** START GIVEN ENTRIES **

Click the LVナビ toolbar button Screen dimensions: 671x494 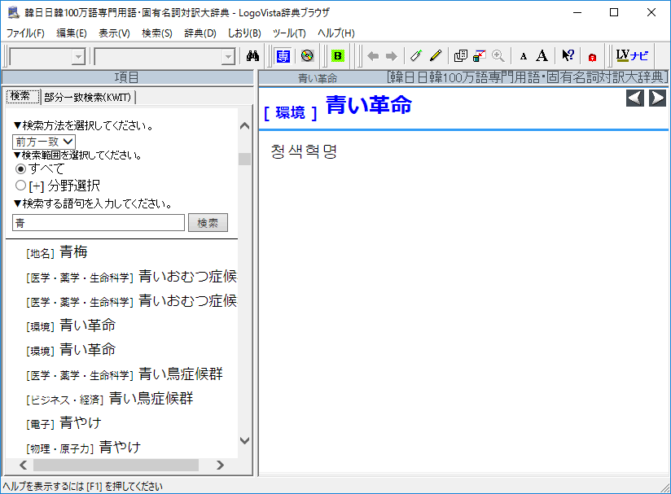[x=632, y=56]
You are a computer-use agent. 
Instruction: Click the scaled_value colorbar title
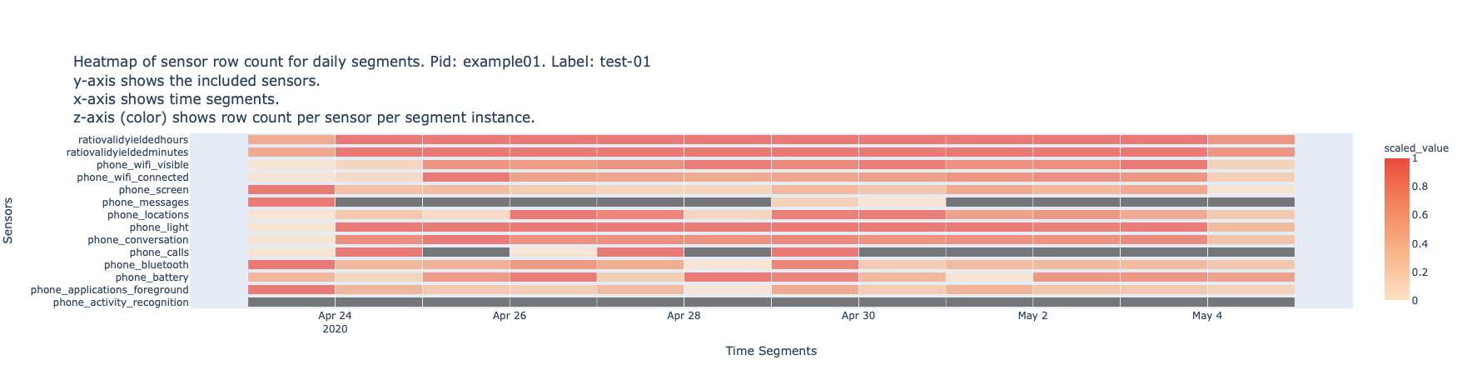(x=1415, y=148)
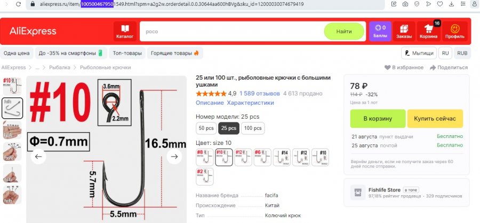Choose the red #8 size swatch
This screenshot has width=480, height=223.
[204, 157]
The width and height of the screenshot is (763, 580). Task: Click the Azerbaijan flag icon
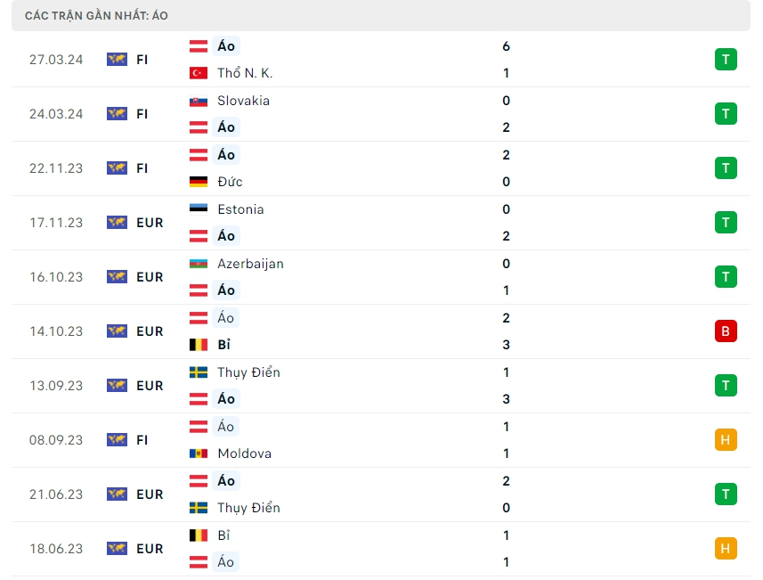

** END GIVEN ENTRIES **

** DIRECTION **
Please tally how many lines of the records above contain the word "screenshot". Reply with the number only.

** SOLUTION TO THIS EXERCISE **
2